Scarocci était fou, selon les standards de l'époque.
Sa logique prévalait sur le reste du monde. Il se fichait comme d'une guigne de la plupart des conventions sociales, passait d'un comportement à l'autre, refusait de montrer son visage, et était incapable de saisir l'ironie.
Mais Scarocci savait détecter le mensonge et la faiblesse. Les excuses de Denea, en plus de sa remarque sur la dangerosité de Bidigon étaient pour lui clair comme de l'eau de roche. Elle ne voulait pas apprendre à monter à cheval. Ou alors, pas avec lui. La déception fut telle que le chevalier, pourtant toujours droit et fier, sembla s’affaisser un peu.
" Je comprend... "
Sa voix était devenue plus rauque, plus silencieuse, plus vraie. En la regardant, si petite, si fragile, un peu perdue devant lui, avec son commerce à tenir, le chevalier égoïste comprit qu'il était plus une gêne qu'autre chose pour elle.
" Je ne vous embêterais pas plus, Damoiselle Dénéa ! "
Il posa sa selle sur le dos d'un Bidigon plus flegmatique que d'habitude, et avec une vitesse et une précision à rendre honteux le meilleur écuyer de Marbrume, il équipa Bidigon de pied en cap. Un œil avisé aurait remarqué qu'il n'avait pas de rêne, ni de mors. Bidigon était libre comme l'air, si on exceptait sa selle. Scarocci ne lui avait pas attaché son caparaçon, qui était roulé comme un matelas derrière la selle.
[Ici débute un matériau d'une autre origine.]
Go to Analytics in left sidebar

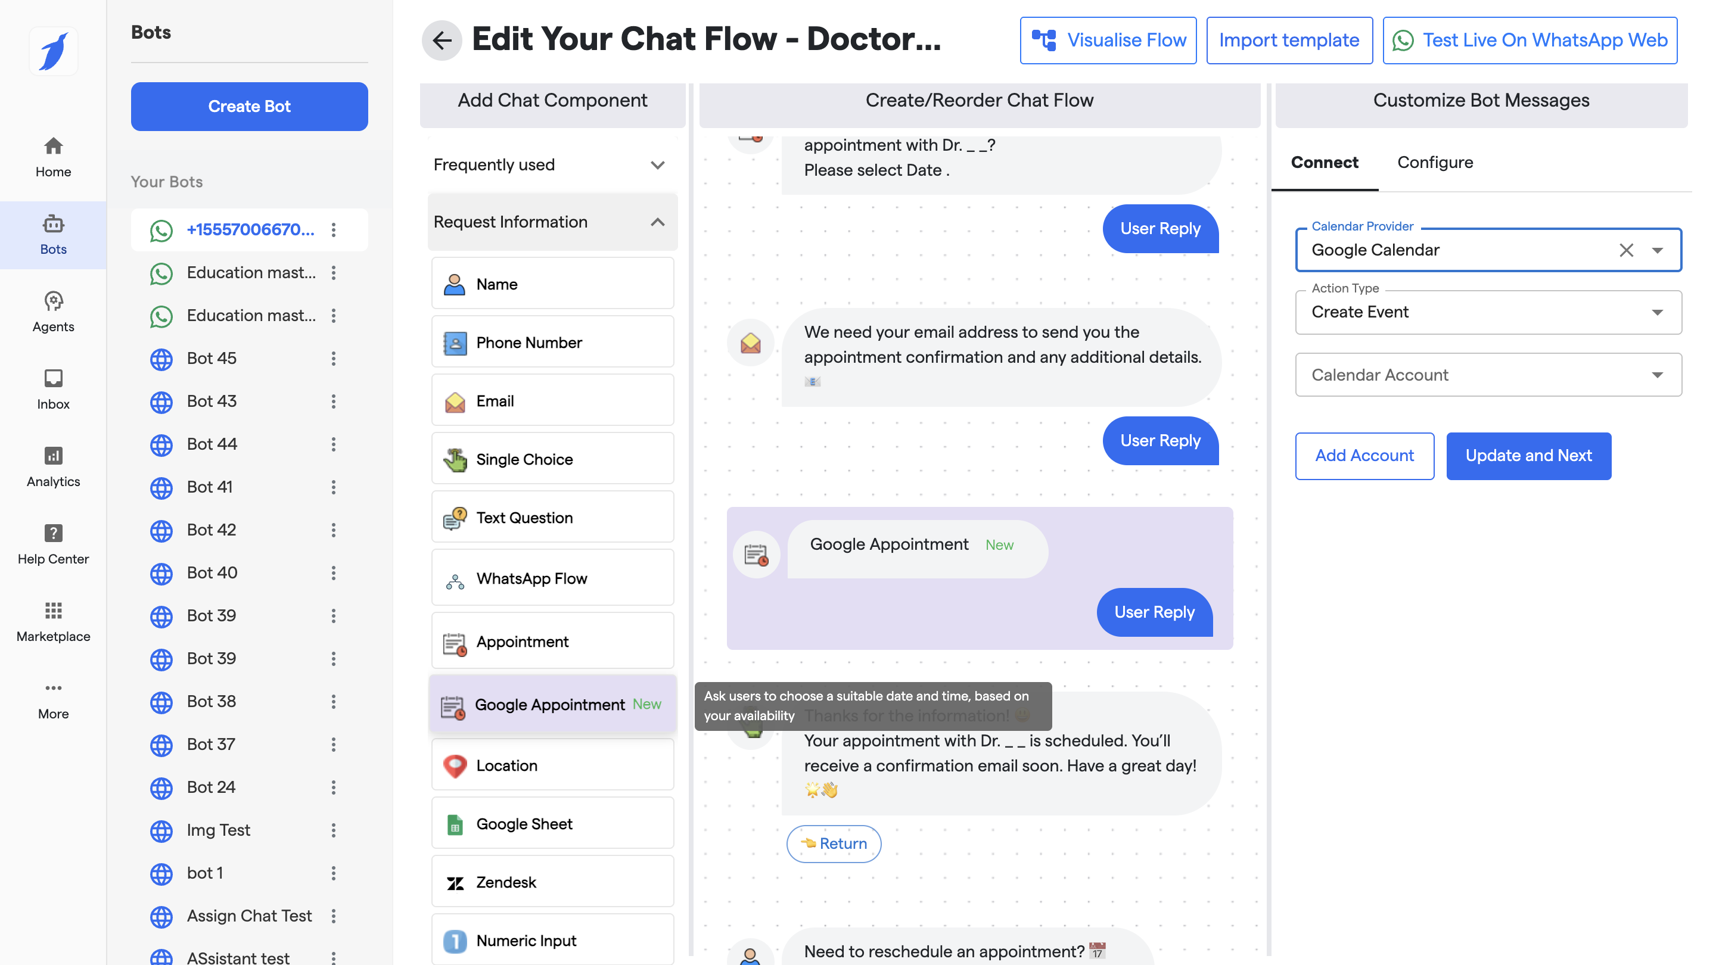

Puis, il monta sur Bidigon, sans prendre d'élan, se hissant avec la seule force de son bras. Il salua Dénéa.
" Je vous laisse Damoiselle Dénéa ! Merci encore pour votre acceuil chaleureux, pour m'avoir écouté, et surtout, pour m'avoir supporté ! Je m'en vais aider ceux qui ont besoin de moi ! "
Pendant un instant, il regarda l'horizon, les rues sales, les gens pauvres, et sa voix redevint plus grave et humaine.
" Et il y en a tellement... "
Son attention se reporta sur Dénéa.
" Bref ! A la revoyure Damoiselle Dénéa ! Et n'oubliez pas ! Si jamais vous avez besoin d'aide, ou que quelqu'un vous a fait du mal, je serais là pour vous ! "
Il cria un "HIA !" et Bidigon se mit à ruer, énorme et colossal, masquant presque le soleil. Puis, Scarocci s'élança dans la rue.
Le chevalier en armure n'y fut plus jamais son retour. Mais pendant les semaines à venir, de temps en temps, de nuit, on pouvait voir un homme. Assez grand et large de gabarit, revêtu de vêtements en cuirs et d'une capuche, il arrivait devant la maison de l'herboriste. Après avoir toqué, il y déposait un panier, avant de s'enfuir en boitant légèrement.
La seule fois ou elle le vit, son visage caché par l'ombre, il lui fit le salut habituel de Scarocci,deux doigts sur la tempe droite, et un geste sec de ces derniers. Elle pu même y voir, éclairé par la lune, un sourire éblouissant. Mais il ne reste pas, et la laissa tranquille.